[Entries for locating words and elements]
--- BEGIN ---

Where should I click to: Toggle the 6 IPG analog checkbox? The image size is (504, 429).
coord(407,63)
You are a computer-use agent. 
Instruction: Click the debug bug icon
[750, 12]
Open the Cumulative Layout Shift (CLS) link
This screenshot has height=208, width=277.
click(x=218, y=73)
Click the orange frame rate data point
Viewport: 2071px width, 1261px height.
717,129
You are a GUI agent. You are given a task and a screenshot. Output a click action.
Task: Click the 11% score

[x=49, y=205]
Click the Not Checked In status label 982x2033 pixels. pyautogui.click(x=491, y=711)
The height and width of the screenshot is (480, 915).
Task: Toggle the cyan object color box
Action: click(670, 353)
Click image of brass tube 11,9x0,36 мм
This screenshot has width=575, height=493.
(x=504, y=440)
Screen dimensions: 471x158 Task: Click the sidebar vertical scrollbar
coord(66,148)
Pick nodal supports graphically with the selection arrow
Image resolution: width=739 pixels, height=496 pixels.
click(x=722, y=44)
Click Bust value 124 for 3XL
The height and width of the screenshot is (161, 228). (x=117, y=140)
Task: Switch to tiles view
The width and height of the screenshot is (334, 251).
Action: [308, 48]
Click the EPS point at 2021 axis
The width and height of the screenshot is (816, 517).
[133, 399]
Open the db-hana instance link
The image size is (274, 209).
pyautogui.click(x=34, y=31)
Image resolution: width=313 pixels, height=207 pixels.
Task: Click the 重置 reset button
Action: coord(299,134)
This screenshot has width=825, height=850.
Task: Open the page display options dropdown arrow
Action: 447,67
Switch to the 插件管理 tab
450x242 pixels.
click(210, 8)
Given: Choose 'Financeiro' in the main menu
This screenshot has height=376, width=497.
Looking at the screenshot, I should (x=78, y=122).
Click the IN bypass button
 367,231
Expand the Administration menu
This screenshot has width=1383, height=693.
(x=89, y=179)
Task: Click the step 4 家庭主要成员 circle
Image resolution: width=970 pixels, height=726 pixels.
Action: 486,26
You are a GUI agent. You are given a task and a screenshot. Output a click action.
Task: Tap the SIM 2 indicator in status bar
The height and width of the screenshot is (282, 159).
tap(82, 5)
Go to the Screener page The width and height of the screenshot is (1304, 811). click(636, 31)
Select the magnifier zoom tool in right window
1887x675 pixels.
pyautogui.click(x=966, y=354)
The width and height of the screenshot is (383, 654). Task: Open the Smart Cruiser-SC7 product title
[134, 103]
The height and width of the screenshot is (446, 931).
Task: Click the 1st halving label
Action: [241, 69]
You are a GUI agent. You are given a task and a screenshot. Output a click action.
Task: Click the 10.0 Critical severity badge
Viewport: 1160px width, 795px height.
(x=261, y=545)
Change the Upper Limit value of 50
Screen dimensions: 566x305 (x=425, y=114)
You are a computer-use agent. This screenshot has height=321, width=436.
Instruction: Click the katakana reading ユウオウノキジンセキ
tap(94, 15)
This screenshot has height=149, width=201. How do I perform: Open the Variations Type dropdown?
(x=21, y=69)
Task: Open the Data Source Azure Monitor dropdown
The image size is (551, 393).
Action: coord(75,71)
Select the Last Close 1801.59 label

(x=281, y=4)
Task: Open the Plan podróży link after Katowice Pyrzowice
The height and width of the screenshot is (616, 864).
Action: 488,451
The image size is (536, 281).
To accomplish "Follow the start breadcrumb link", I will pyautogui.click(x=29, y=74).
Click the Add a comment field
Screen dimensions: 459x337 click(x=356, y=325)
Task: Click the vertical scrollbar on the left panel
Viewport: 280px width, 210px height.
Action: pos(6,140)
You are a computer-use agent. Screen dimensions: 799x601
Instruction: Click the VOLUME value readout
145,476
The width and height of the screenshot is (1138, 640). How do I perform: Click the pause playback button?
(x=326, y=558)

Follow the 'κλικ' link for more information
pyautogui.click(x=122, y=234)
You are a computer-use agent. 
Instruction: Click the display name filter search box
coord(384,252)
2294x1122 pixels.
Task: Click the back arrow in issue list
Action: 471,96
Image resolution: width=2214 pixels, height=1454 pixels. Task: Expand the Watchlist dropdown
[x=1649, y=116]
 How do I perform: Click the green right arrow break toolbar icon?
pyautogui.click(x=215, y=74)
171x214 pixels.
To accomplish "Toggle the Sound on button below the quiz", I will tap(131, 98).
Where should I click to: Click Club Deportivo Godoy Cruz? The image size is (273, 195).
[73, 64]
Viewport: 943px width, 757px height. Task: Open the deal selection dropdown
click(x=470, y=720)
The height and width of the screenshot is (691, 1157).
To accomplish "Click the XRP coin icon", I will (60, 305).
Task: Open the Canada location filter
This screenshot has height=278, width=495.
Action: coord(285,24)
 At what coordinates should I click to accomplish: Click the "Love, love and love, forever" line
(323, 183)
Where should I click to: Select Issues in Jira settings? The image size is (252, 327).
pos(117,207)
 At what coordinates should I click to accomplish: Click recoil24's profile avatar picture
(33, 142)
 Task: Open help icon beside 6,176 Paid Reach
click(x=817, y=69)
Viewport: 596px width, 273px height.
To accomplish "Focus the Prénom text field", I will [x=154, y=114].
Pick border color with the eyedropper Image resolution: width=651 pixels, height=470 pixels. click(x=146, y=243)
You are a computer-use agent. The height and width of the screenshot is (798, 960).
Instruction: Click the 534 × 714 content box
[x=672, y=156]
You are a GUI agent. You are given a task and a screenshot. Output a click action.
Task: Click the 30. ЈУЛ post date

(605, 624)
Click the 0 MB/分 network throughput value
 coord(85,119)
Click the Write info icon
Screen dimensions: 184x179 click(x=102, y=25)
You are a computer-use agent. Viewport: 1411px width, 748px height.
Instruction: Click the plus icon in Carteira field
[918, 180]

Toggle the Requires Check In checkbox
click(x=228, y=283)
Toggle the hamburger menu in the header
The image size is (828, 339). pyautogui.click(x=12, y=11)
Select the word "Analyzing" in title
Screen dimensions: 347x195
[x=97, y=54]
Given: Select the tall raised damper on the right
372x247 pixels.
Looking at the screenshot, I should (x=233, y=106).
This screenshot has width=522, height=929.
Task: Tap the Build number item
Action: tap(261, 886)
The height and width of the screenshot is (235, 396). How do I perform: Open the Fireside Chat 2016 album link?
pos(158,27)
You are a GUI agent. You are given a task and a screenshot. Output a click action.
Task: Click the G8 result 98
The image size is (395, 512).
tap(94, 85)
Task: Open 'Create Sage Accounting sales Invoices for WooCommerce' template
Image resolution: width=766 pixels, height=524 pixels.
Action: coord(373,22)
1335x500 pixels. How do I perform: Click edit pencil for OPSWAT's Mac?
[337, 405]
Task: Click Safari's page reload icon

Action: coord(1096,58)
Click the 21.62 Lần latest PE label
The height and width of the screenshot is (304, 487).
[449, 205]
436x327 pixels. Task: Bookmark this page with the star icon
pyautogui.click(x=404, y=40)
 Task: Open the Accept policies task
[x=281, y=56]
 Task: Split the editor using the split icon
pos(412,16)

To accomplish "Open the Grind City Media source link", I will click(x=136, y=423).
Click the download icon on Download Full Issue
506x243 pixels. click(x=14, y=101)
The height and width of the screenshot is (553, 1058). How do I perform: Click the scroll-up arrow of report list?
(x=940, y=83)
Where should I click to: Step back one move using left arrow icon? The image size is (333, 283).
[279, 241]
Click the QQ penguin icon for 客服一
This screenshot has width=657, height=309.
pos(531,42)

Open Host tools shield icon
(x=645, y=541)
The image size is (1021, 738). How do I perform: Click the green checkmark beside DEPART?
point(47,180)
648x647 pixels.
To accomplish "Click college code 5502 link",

--- END ---

Problem details: Give the lines of the material as a JSON list of strings, one string per line with blank lines left out, starting at the line that contains "Given: Choose 'Financeiro' in the main menu" and stopping after the line that contains "(x=89, y=179)".

Final answer:
[
  "Given: Choose 'Financeiro' in the main menu",
  "This screenshot has height=376, width=497.",
  "Looking at the screenshot, I should (x=78, y=122).",
  "Click the IN bypass button",
  " 367,231",
  "Expand the Administration menu",
  "This screenshot has width=1383, height=693.",
  "(x=89, y=179)"
]